Millions of COVID-19 vaccine doses have already been administered worldwide and various health authorities that monitor vaccine safety, e.g., the WHO, CDC, United States Food and Drug Administration (USFDA) etc., as well as stakeholders, have repeatedly emphasized the safety of the vaccines in use. Although severe adverse events are extremely rare, anaphylactic events have been reported for around five cases per one million administered vaccine doses [70]. Anaphylaxis reported for COVID-19 vaccines includes cardiovascular, haematological, neurological and autoantibody related events.
Cardiovascular: As of June 2021, 1226 reports of myocarditis cases had been registered in the United States after the administration of more than 290 million doses of the COVID-19 mRNA vaccine [71]. Similar reports of myocarditis after vaccination have been reported from the Philippines, England and Israel [72]. Following the administration of two doses of mRNA-1273 (Moderna vaccine), BNT162b2 (Pfizer vaccine) and NVX-CoV2373 (Novavax vaccine), young males were reported with the occurrence of myocarditis and pericarditis [71][73][74]. Mostly mild myocarditis has been reported globally after a week of mRNA vaccine administration with speedy resolution of clinical symptoms [75].
Hematological: Around 0.0031% and 0.0045% of thrombotic events have been reported in the United Kingdom and Singapore, respectively, after administering mRNA vaccines [76]. Rare vaccine-related thrombosis and thrombocytopenia have been observed in five individuals of more than 1,30,000 cohort at around 7–10 days of first dose of the AstraZeneca vaccine (ChAdOx1 nCoV-19/AZD1222). The researchers proposed this adverse event as a spontaneous immune thrombotic thrombocytopenia induced by vaccine [77]. Of the approximately seven million doses of Ad26.COV2.S (Johnson & Johnson) vaccine administered, similar venous thrombosis with thrombocytopenia events have been recorded in 12 individuals by April 2021 after a single dose of vaccination. Fatal outcomes were recorded in 3 individuals [78]. The mRNA vaccines from Pfizer and Moderna also have shown the implications of triggering rare immune thrombocytopenia. A study observed 20 individuals with thrombocytopenia within 23 days of vaccination with two doses of the mRNA vaccines [79]. Although careful monitoring for symptoms post-vaccination is efficiently ongoing for such adverse events, vaccine regulatory bodies have reiterated the benefits of these COVID-19 vaccines in the population which outweigh rare risk events.

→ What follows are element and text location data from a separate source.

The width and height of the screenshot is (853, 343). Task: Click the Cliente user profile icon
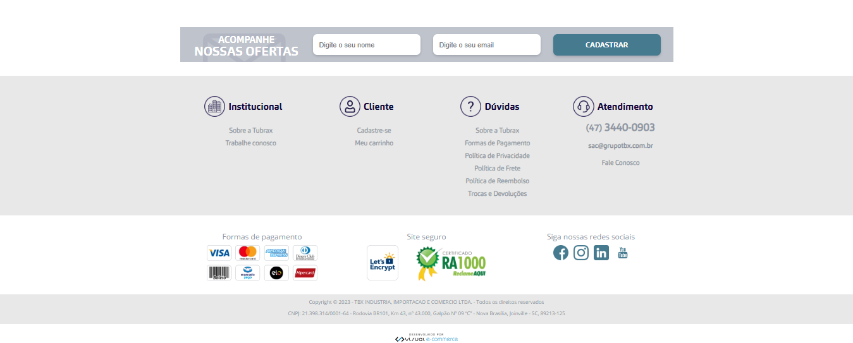coord(350,107)
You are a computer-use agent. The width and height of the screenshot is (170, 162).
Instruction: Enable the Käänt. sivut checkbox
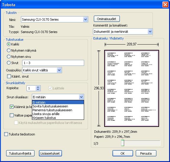(9, 76)
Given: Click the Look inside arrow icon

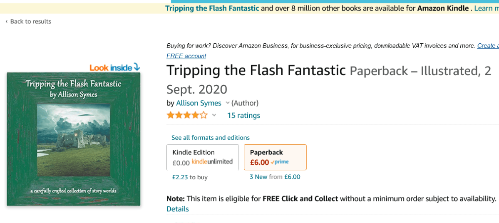Looking at the screenshot, I should click(x=137, y=67).
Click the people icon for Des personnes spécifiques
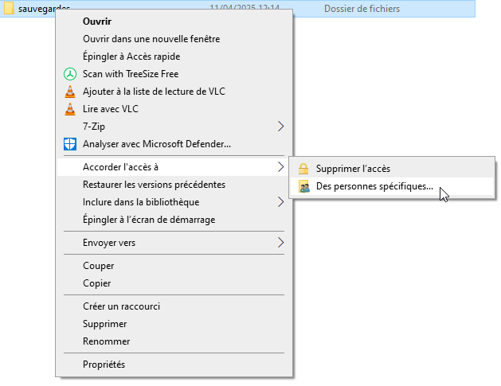Screen dimensions: 501x386 (303, 186)
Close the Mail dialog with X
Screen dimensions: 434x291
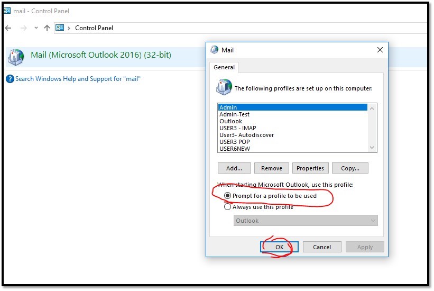click(x=380, y=50)
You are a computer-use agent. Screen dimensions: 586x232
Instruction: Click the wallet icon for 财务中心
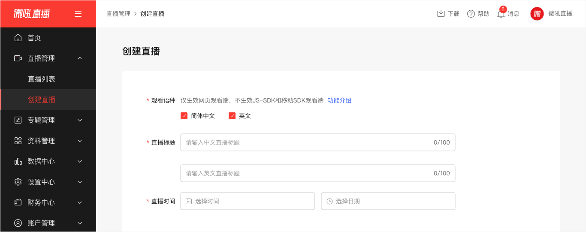(x=18, y=202)
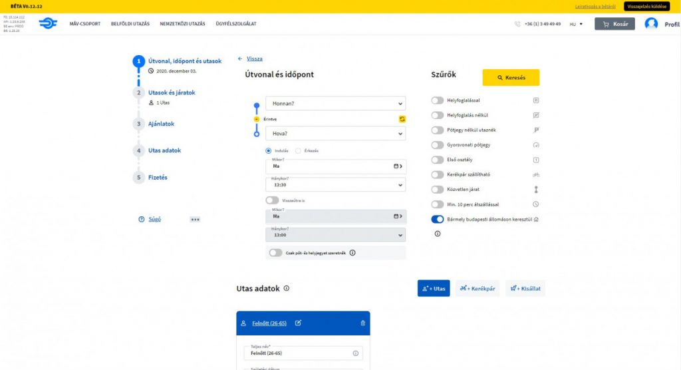Click info icon next to Utas adatok
This screenshot has height=370, width=681.
tap(286, 289)
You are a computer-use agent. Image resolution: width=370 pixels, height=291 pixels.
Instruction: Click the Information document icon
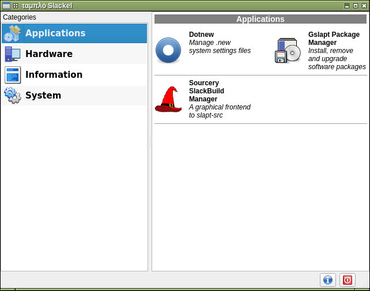coord(12,75)
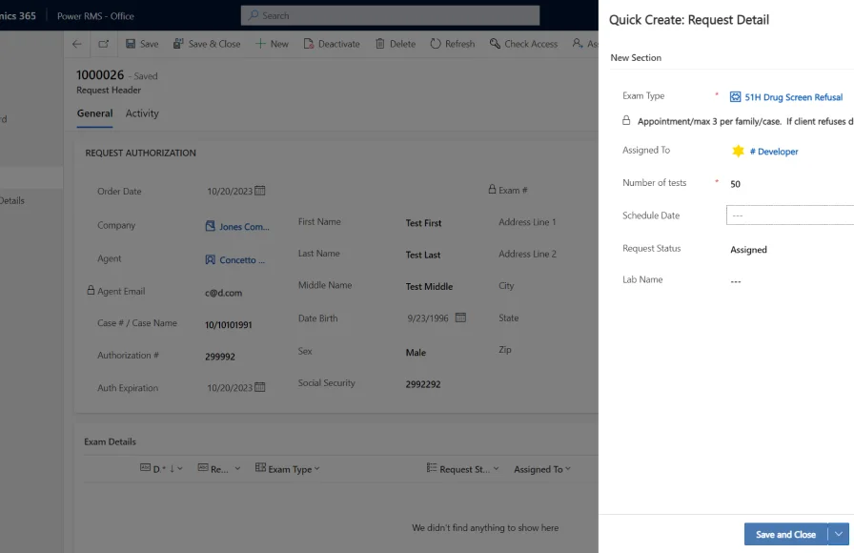Image resolution: width=854 pixels, height=553 pixels.
Task: Open the Auth Expiration calendar icon
Action: pyautogui.click(x=260, y=387)
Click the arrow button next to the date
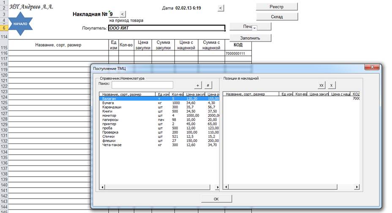Viewport: 392px width, 213px height. click(x=221, y=8)
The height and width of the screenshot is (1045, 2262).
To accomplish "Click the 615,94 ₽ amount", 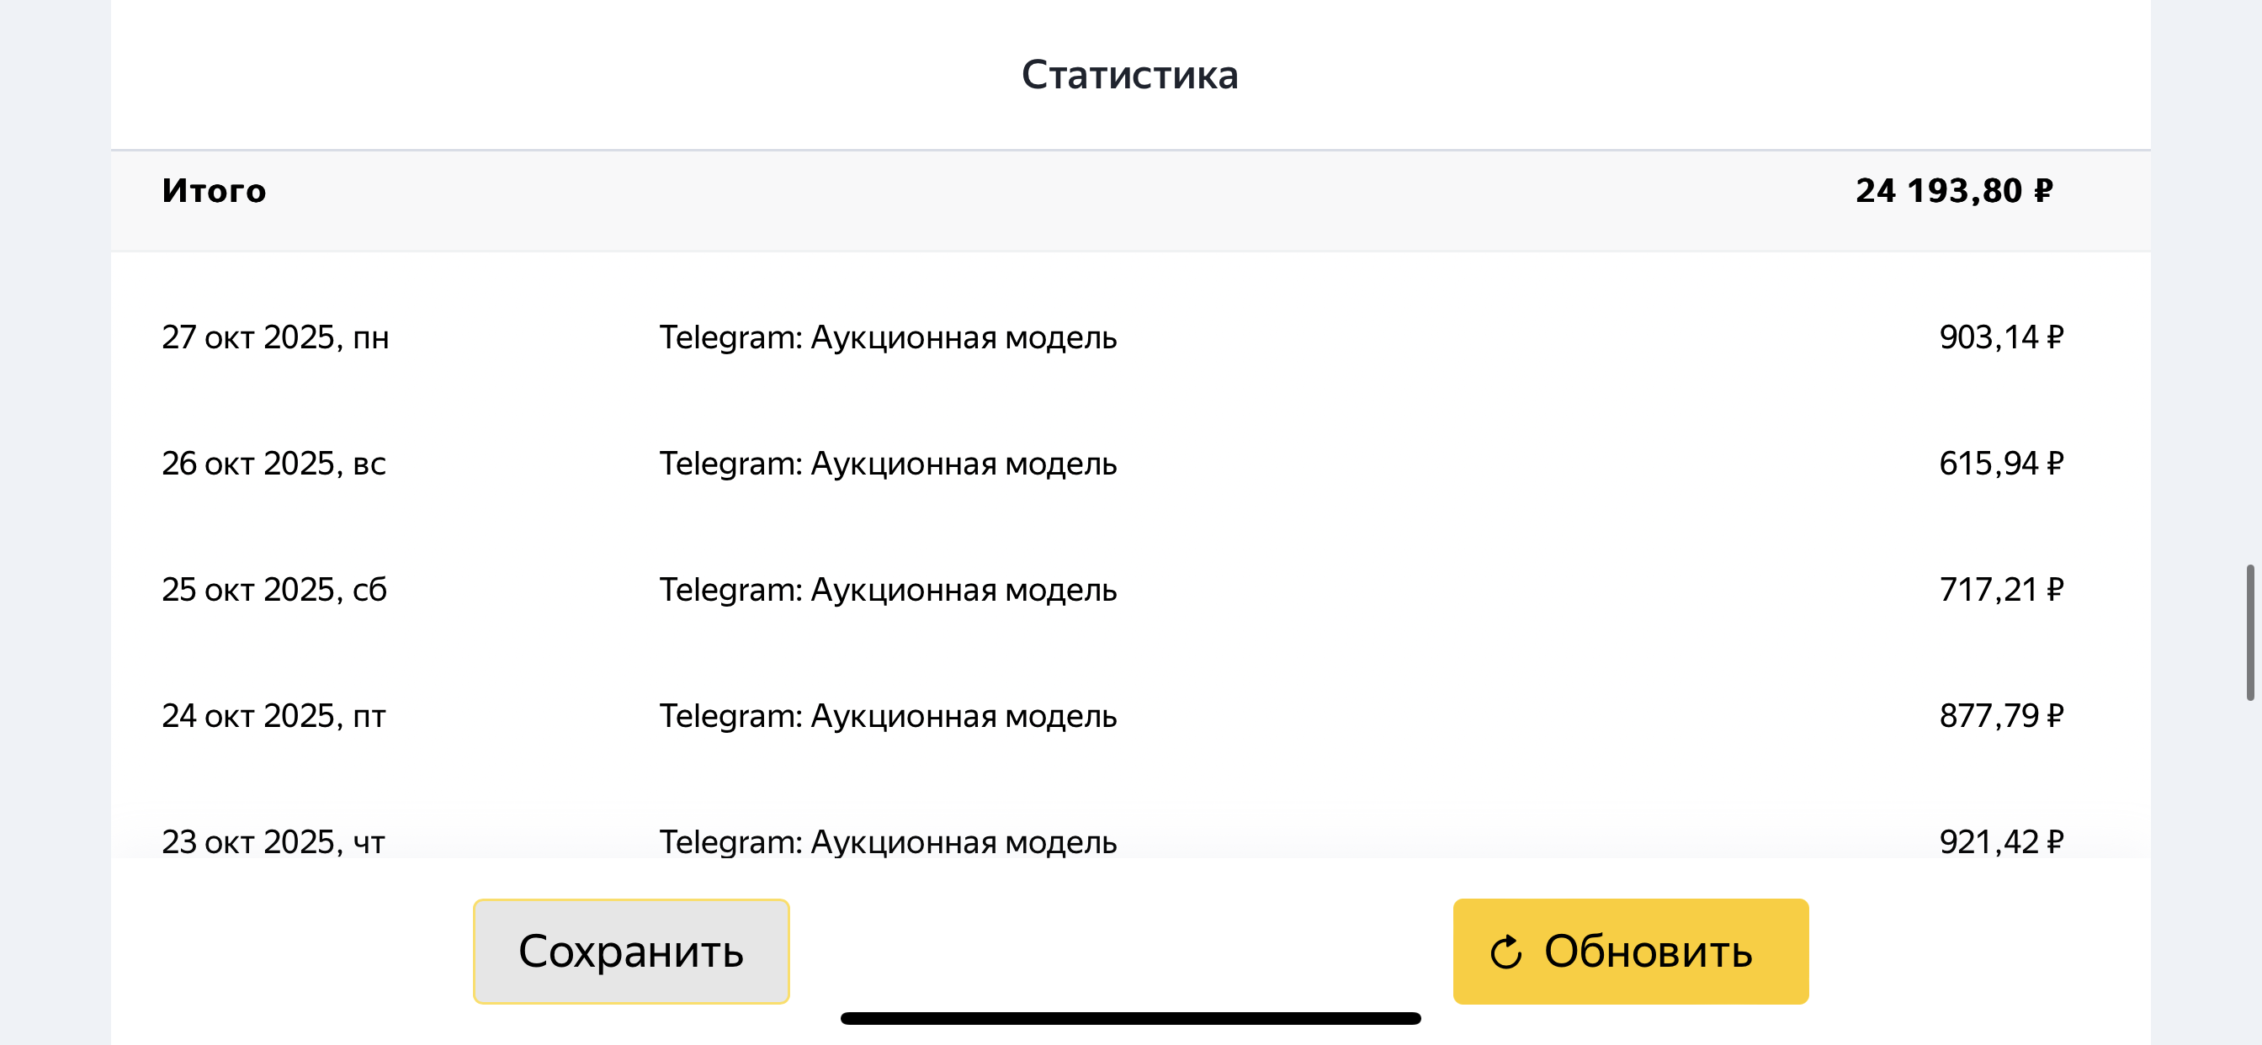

Neurological: Emerging reports of neurological symptoms as rare adverse events have been recorded post COVID-19 vaccination. A study from Hong Kong reported Bell’s palsy cases post Vaccination with the first dose of CoronaVac (Sinovac Biotech, Hong Kong, China) and BNT162b2 vaccines. They found 28 cases after CoronaVac vaccination of more than 4.5 million individuals while 16 cases were reported post BNT162b2 vaccination of 5.3 million individuals [80]. An increased risk of Bell’s palsy and Guillain Barre syndrome with 1.38 and 2.9 incidence rate ratio, respectively, was also observed after vaccination with the first dose of ChAdOx1 nCoV-19 [81]. After administration of more than 13 million doses of Ad26.COV2.S vaccine, around 130 cases of Guillain Barre syndrome cases have been reported after a single dose vaccination in the US [82]. Although the mechanism is still unclear, researchers have hypothesized the role of autoimmune response through stimulation of inactive autoreactive T cells or vaccine antigen mimicking host cells [83].